たったひとりの生徒のために…民主化以降始まった「母語教育」とは
台北市内にある小学校。行われているのは、少数民族タロコ族の言葉、タロコ語の授業です。
タロコ族の生徒(11歳)
「以前はタロコ語が話せなかったけれど今では話せるようになりました」
「自分の文化を理解したいし、民族に誇りを持っています」
勉強を始めてから家族との会話がスムーズになったうえ、何より自分のルーツを知ることが楽しい、といいます。
台湾の共通語は中国語です。しかし、古くから台湾に住む中華系の人々が使う「閩南語」や「客家語」、そして16ある先住民族にそれぞれの言葉(母語)が存在します。
台湾では1994年以降「母語教育」が導入され、今では小学校から高校まで週一回、自分の母語を学ぶことが義務付けられています。最近ではインドネシアやフィリピンなどからの移民が増加していることから、移民の子どもたちが自分の母語の授業を週一回受けることもできます。

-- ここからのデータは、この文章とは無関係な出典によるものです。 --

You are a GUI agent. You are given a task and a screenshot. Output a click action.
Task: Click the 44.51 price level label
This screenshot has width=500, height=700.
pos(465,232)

タロコ語の授業を受ける生徒はたった一人。しかしどんなに対象生徒が少なくても、生徒が希望する言語の先生を探して授業を受けさせる義務が学校にはあります。費用は地方自治体がすべて負担。手間暇とお金がかかることですが、なぜこのような取り組みが必要なのでしょうか。
タロコ語の先生 張秀英さん
「私たちの言葉は日本統治時代に禁止されていました。国民党が来たあとは中国語を話さなくてはならず、私たちの言葉は絶滅の危機にありました。今、最も大切なのは言葉の復興なのです」
張先生が教えているのは言葉だけではありません。例えば先生が着ている服には、タロコ族特有の模様が縫い込んであります。
タロコ語の先生 張秀英さん
「これは私たちタロコ族の伝統衣装です。この模様は祖先の目を意味しており、『私たちが行うすべてのことは祖先に見守られている』という意味が込められています」
文化や習慣、民族の歴史を教えていくのもまた、授業の大切な役割です。